As she sat in the classroom of her Taranaki high school, 17-year-old Nuutea Itchner’s anxiety would render her mute and she would be unable to move. It was very isolating, she says.

Nuutea is one of a growing number of young people in New Zealand who has suffered from some form of mental illness.

Every age group is increasing but the biggest rise since 2008 is in the 12 to 17 age group. The trouble is no one seems to have a definitive answer as to the root cause of the increase and the reasons offered are many and varied.

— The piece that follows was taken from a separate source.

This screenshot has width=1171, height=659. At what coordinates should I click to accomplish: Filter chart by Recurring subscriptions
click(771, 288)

Social media gets a bad rap, and studies have found a strong correlation between the use of social media and mental health disorders such as depression, anxiety, sleep problems, eating issues, and increased suicide risk, Taranaki DHB Child and Adolescent Psychiatrist Dr Yariv Doron says.

“However, naturally children and adolescents are more vulnerable than adults. As such they will always show more mental health issues when there are challenges within the society that they live in.”

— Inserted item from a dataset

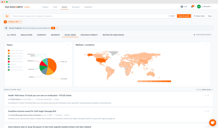
Task: Mark the Goodtime Vegan Sausage article as read
Action: (x=205, y=111)
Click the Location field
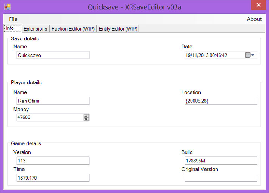This screenshot has width=269, height=193. tap(220, 101)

But while there are various theories and research into the causes there is ‘no bottom line’.

“The Mental Health and Addiction inquiry currently being undertaken by the government will provide further insight and hopefully provide some more answers,” he says.

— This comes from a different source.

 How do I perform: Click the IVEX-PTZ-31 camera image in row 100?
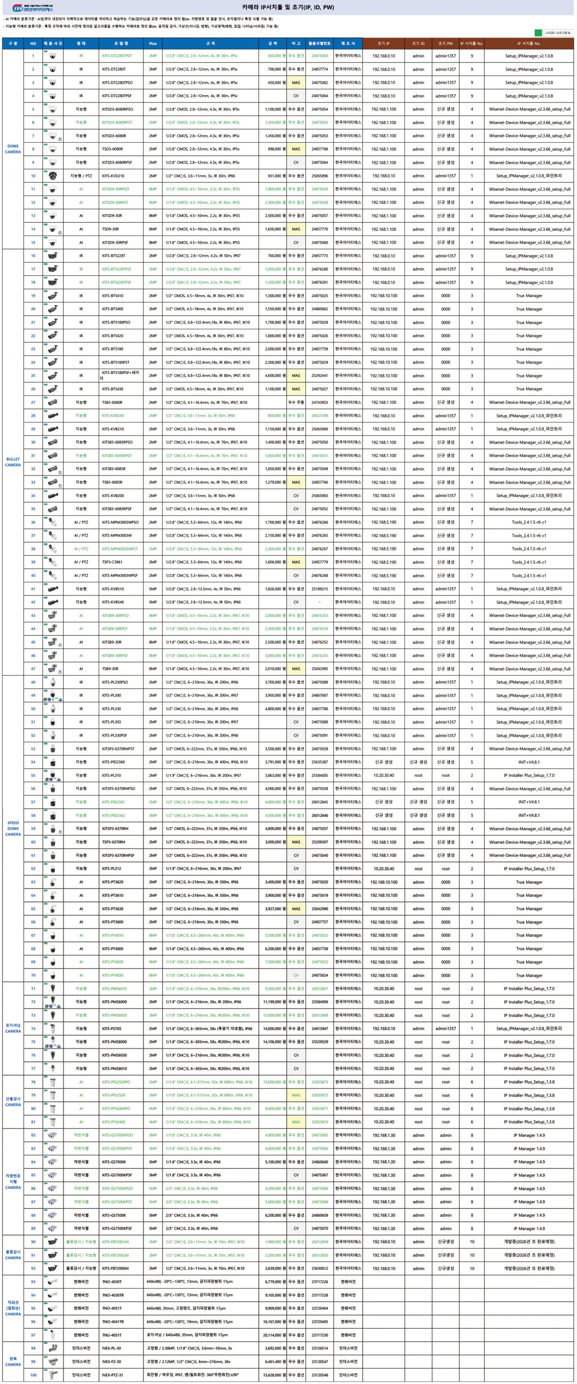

Doron points to a report written last year by Sir Peter Gluckman, who was then Chief Science Advisor to the Prime Minister.

This said the causes for mental illness were “multifactorial’ and many different parts of a person’s history, experience, cultural background, genetics, and current circumstances could conspire to induce mental illness.

Nuutea’s anxiety hit in Year 11 along with all the pressures that came with NCEA level one. Now in Year 13, she still gets anxious, but has learnt coping mechanisms to help deal with it.

The pressure of assignments and deadlines and the type of structured programme at school stressed her out, she says.

“So my brain goes insane and then shuts off – I procrastinate. Anxiety takes over your brain and so I won’t talk or I won’t move for a while.

“Anxiety would take over…I would need extra time or I would need to do it in a different way than everyone else would, so, like, I would have to take time off school. I would procrastinate quite a lot because of how anxiety would make you put things off.”

She describes sitting in the classroom when the other students and the teachers were focussing on one thing – the work they are doing – while her brain was thinking about 10 different things at once.

“It over analyses every single thing in the situation. A lot of the time it comes out like it’s trying to protect me, OK don’t do this Nuutea, this will happen, this will go wrong.”